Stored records
--------------------------------
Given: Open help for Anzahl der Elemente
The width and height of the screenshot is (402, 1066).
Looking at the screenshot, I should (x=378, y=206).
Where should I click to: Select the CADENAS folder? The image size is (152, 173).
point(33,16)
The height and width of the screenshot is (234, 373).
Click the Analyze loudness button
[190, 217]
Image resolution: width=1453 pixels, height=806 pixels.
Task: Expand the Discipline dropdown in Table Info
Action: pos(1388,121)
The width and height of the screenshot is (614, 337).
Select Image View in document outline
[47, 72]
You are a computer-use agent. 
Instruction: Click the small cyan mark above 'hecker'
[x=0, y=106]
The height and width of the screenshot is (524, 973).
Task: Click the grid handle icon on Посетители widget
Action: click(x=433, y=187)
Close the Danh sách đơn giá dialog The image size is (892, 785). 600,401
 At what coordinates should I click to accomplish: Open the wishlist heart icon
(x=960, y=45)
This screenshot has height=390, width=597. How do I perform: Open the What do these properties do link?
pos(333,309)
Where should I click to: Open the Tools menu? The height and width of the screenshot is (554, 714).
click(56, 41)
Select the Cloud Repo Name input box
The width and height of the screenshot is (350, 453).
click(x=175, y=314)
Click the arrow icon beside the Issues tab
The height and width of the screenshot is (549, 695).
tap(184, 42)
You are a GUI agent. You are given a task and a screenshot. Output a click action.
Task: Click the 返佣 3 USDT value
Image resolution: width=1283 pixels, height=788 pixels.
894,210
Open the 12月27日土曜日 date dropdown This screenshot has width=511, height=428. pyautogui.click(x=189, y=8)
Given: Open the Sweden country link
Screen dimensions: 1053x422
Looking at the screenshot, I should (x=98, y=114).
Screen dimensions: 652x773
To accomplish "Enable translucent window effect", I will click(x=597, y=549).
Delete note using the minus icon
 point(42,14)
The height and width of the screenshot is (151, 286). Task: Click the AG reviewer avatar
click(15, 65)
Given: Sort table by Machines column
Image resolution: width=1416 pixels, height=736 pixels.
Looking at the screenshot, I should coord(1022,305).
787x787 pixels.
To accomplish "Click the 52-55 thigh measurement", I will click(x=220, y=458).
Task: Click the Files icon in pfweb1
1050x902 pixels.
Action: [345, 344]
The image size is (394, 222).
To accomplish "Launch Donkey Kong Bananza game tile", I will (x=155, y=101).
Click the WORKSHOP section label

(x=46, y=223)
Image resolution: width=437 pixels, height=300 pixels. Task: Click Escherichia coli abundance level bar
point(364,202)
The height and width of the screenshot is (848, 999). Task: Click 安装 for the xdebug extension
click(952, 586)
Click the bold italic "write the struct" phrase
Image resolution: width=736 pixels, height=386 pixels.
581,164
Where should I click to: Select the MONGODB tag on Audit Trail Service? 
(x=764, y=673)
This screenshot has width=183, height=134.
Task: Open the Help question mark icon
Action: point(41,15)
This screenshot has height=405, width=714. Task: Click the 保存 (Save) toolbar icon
--------------------------------
• **BRIEF**:
Give back, word for word, only the lines from the one containing "The image size is (394, 222)." through the closing line of the entries.

• **ANSWER SECTION**:
The image size is (394, 222).
To accomplish "Launch Donkey Kong Bananza game tile", I will (x=155, y=101).
Click the WORKSHOP section label

(x=46, y=223)
Image resolution: width=437 pixels, height=300 pixels. Task: Click Escherichia coli abundance level bar
point(364,202)
The height and width of the screenshot is (848, 999). Task: Click 安装 for the xdebug extension
click(952, 586)
Click the bold italic "write the struct" phrase
Image resolution: width=736 pixels, height=386 pixels.
581,164
Where should I click to: Select the MONGODB tag on Audit Trail Service? 
(x=764, y=673)
This screenshot has width=183, height=134.
Task: Open the Help question mark icon
Action: point(41,15)
This screenshot has height=405, width=714. Task: Click the 保存 (Save) toolbar icon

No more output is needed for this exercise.